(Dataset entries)
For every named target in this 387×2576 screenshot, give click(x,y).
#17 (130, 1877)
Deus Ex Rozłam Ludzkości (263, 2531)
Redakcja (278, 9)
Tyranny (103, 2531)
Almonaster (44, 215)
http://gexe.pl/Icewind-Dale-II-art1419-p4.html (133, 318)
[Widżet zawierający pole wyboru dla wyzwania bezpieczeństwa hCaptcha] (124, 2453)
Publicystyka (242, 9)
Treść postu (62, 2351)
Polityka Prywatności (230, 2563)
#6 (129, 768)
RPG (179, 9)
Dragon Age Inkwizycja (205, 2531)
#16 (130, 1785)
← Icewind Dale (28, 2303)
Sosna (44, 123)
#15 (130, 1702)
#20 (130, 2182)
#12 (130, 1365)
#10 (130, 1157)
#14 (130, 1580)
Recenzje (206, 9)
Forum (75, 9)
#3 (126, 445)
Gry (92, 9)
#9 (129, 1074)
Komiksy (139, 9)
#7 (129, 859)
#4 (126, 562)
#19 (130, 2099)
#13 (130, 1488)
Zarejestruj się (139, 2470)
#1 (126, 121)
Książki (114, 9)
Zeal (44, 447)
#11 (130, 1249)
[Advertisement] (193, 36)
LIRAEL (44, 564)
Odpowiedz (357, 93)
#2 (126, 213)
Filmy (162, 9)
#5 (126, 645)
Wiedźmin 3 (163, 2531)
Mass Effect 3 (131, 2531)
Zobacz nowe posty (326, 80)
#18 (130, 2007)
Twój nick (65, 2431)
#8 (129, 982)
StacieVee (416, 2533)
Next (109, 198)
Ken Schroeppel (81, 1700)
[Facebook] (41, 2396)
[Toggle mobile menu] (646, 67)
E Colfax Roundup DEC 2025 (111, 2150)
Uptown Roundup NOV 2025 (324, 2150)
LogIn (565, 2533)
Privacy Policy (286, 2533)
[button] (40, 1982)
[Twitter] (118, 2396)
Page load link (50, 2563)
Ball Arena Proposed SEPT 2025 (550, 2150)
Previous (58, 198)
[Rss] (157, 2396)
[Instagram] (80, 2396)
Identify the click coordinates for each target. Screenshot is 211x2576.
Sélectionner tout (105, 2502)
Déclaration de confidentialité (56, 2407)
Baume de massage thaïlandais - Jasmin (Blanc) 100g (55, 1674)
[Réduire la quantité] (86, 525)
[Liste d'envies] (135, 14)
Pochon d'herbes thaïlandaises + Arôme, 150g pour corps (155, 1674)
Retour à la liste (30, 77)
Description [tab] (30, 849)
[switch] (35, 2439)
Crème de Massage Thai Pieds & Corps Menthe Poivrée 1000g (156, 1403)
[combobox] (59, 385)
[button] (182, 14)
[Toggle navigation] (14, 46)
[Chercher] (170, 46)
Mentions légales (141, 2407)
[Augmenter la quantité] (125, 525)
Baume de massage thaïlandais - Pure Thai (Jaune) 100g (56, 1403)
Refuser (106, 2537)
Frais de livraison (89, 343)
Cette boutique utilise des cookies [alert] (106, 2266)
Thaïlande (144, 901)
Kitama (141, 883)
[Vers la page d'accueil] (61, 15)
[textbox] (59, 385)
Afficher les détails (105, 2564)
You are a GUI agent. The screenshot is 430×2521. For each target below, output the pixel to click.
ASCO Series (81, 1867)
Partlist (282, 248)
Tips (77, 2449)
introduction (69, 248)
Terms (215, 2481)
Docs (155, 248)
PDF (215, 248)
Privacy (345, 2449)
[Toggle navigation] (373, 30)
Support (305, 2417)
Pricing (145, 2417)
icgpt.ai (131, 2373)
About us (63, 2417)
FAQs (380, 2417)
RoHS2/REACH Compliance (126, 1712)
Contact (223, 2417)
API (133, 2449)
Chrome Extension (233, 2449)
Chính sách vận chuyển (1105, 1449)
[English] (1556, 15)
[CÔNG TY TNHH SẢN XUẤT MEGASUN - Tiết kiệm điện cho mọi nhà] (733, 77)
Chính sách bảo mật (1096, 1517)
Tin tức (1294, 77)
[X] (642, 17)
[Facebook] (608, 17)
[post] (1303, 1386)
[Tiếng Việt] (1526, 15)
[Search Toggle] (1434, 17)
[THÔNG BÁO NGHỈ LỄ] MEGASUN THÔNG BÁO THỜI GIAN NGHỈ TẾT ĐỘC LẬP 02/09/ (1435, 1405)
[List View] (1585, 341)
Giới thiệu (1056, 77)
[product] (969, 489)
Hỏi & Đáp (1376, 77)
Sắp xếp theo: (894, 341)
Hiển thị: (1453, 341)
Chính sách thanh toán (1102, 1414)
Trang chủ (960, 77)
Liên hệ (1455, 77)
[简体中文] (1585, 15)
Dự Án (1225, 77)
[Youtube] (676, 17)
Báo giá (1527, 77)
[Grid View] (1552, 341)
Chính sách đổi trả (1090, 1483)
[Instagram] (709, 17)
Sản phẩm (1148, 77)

# WORK INSTRUCTIONS
Look back at the entries above and repeat, unchanged, every line from the line holding "#15 (130, 1702)" through the line holding "API (133, 2449)".

# RESPONSE TO THIS EXERCISE
#15 (130, 1702)
#20 (130, 2182)
#12 (130, 1365)
#10 (130, 1157)
#14 (130, 1580)
Recenzje (206, 9)
Forum (75, 9)
#3 (126, 445)
Gry (92, 9)
#9 (129, 1074)
Komiksy (139, 9)
#7 (129, 859)
#4 (126, 562)
#19 (130, 2099)
#13 (130, 1488)
Zarejestruj się (139, 2470)
#1 (126, 121)
Książki (114, 9)
Zeal (44, 447)
#11 (130, 1249)
[Advertisement] (193, 36)
LIRAEL (44, 564)
Odpowiedz (357, 93)
#2 (126, 213)
Filmy (162, 9)
#5 (126, 645)
Wiedźmin 3 (163, 2531)
Mass Effect 3 (131, 2531)
Zobacz nowe posty (326, 80)
#18 (130, 2007)
Twój nick (65, 2431)
#8 (129, 982)
StacieVee (416, 2533)
Next (109, 198)
Ken Schroeppel (81, 1700)
[Facebook] (41, 2396)
[Toggle mobile menu] (646, 67)
E Colfax Roundup DEC 2025 (111, 2150)
Uptown Roundup NOV 2025 (324, 2150)
LogIn (565, 2533)
Privacy Policy (286, 2533)
[button] (40, 1982)
[Twitter] (118, 2396)
Page load link (50, 2563)
Ball Arena Proposed SEPT 2025 (550, 2150)
Previous (58, 198)
[Rss] (157, 2396)
[Instagram] (80, 2396)
Identify the click coordinates for each target. Screenshot is 211x2576.
Sélectionner tout (105, 2502)
Déclaration de confidentialité (56, 2407)
Baume de massage thaïlandais - Jasmin (Blanc) 100g (55, 1674)
[Réduire la quantité] (86, 525)
[Liste d'envies] (135, 14)
Pochon d'herbes thaïlandaises + Arôme, 150g pour corps (155, 1674)
Retour à la liste (30, 77)
Description [tab] (30, 849)
[switch] (35, 2439)
Crème de Massage Thai Pieds & Corps Menthe Poivrée 1000g (156, 1403)
[combobox] (59, 385)
[button] (182, 14)
[Toggle navigation] (14, 46)
[Chercher] (170, 46)
Mentions légales (141, 2407)
[Augmenter la quantité] (125, 525)
Baume de massage thaïlandais - Pure Thai (Jaune) 100g (56, 1403)
Refuser (106, 2537)
Frais de livraison (89, 343)
Cette boutique utilise des cookies [alert] (106, 2266)
Thaïlande (144, 901)
Kitama (141, 883)
[Vers la page d'accueil] (61, 15)
[textbox] (59, 385)
Afficher les détails (105, 2564)
You are a GUI agent. The screenshot is 430×2521. For each target below, output the pixel to click.
ASCO Series (81, 1867)
Partlist (282, 248)
Tips (77, 2449)
introduction (69, 248)
Terms (215, 2481)
Docs (155, 248)
PDF (215, 248)
Privacy (345, 2449)
[Toggle navigation] (373, 30)
Support (305, 2417)
Pricing (145, 2417)
icgpt.ai (131, 2373)
About us (63, 2417)
FAQs (380, 2417)
RoHS2/REACH Compliance (126, 1712)
Contact (223, 2417)
API (133, 2449)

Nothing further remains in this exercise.